_Work task_
Give the lines below again exactly, starting with the line that holds "846x764 pixels." and going on through the line that holds "Click the Delays (msec) panel title".
(Given data begins)
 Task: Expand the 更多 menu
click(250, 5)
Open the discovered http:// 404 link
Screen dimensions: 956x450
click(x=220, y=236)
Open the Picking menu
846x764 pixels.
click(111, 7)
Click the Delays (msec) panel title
(Given data ends)
(Given data begins)
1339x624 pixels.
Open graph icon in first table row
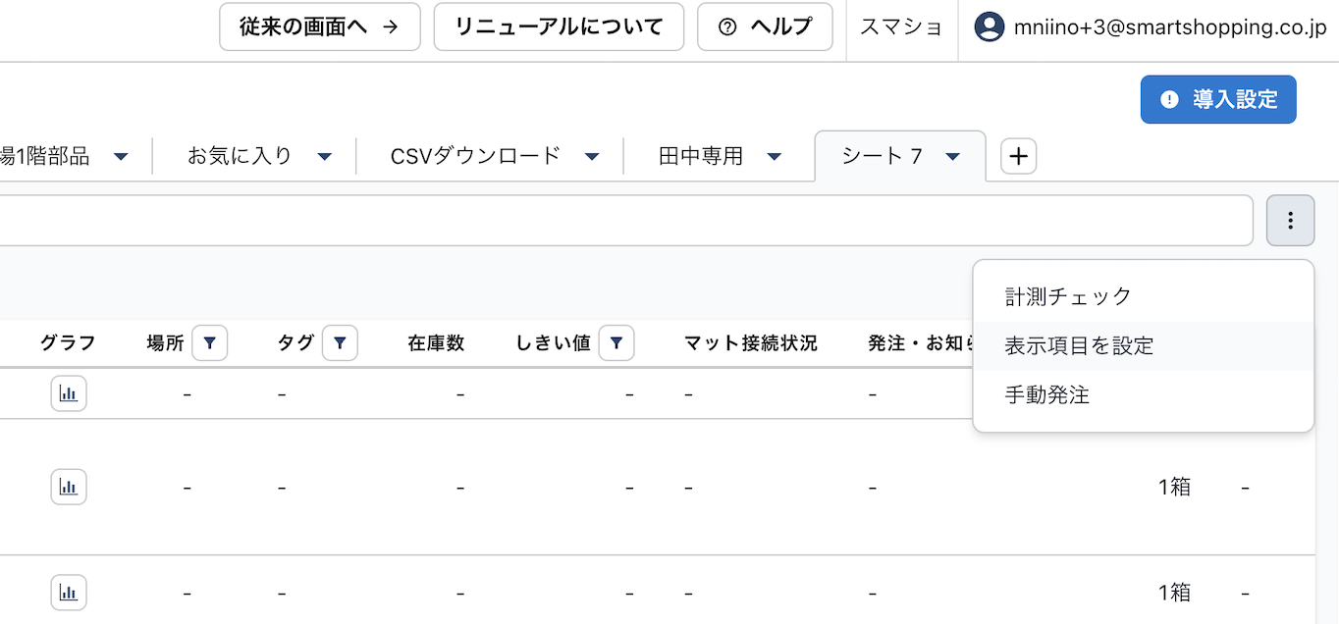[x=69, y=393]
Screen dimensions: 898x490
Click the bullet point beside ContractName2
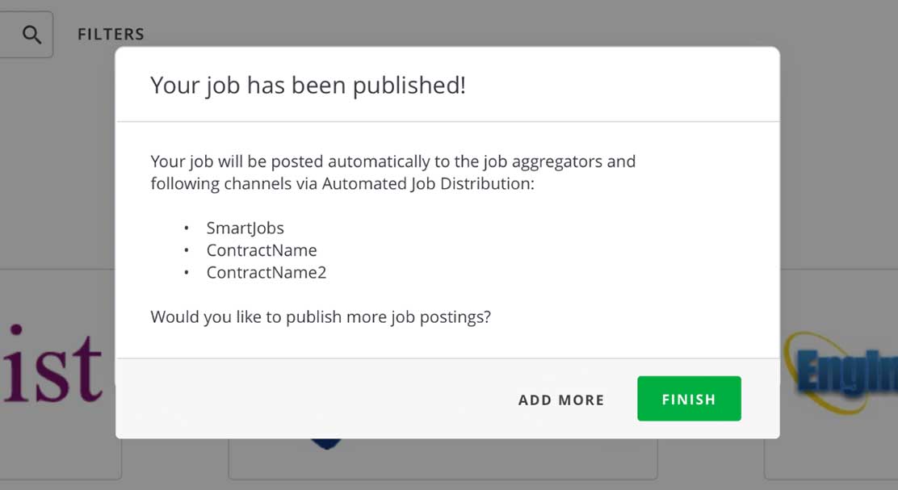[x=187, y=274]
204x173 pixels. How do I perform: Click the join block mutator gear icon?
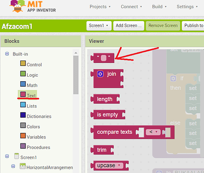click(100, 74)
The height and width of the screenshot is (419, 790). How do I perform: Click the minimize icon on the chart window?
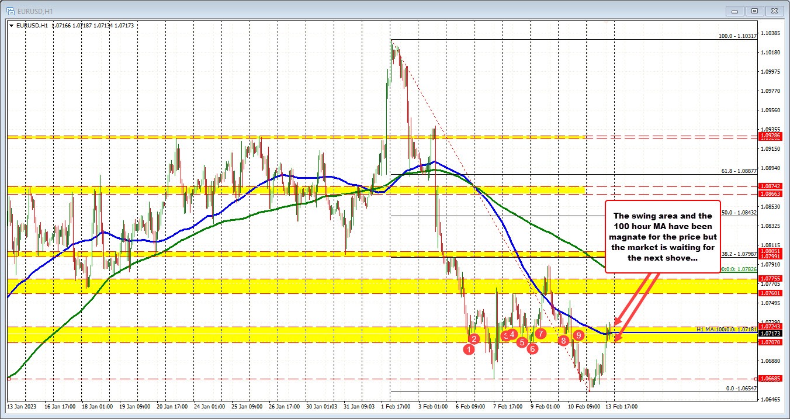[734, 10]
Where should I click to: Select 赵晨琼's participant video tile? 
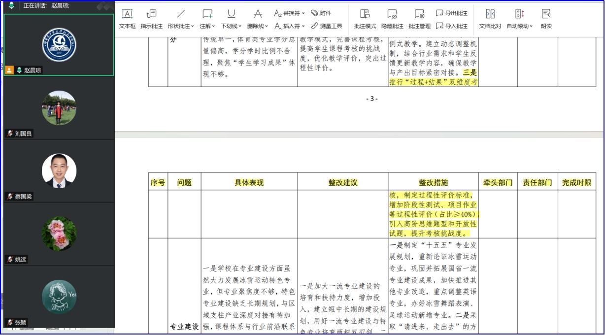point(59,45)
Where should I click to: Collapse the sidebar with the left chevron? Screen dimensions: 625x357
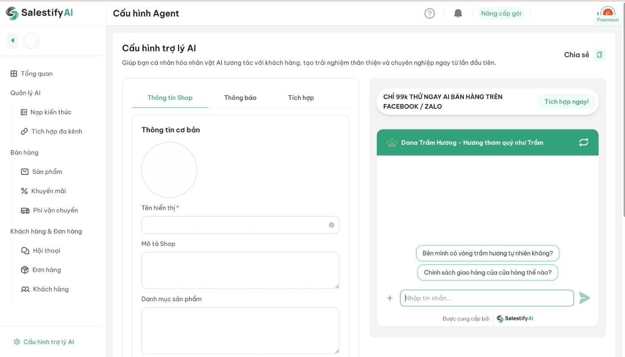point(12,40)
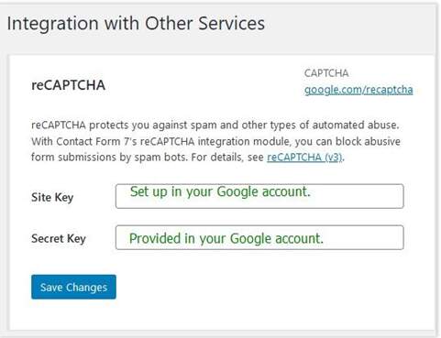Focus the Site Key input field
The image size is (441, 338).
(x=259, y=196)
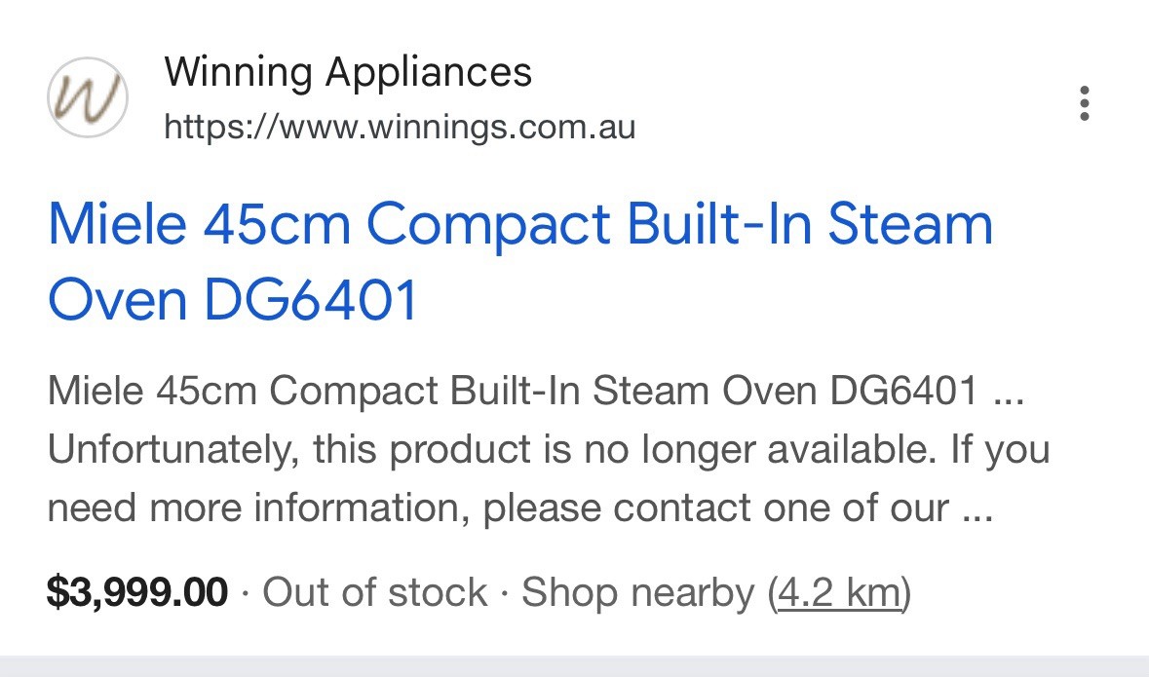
(Given data ends)
_Expected answer_
846x764 pixels.
click(111, 7)
Click the Delays (msec) panel title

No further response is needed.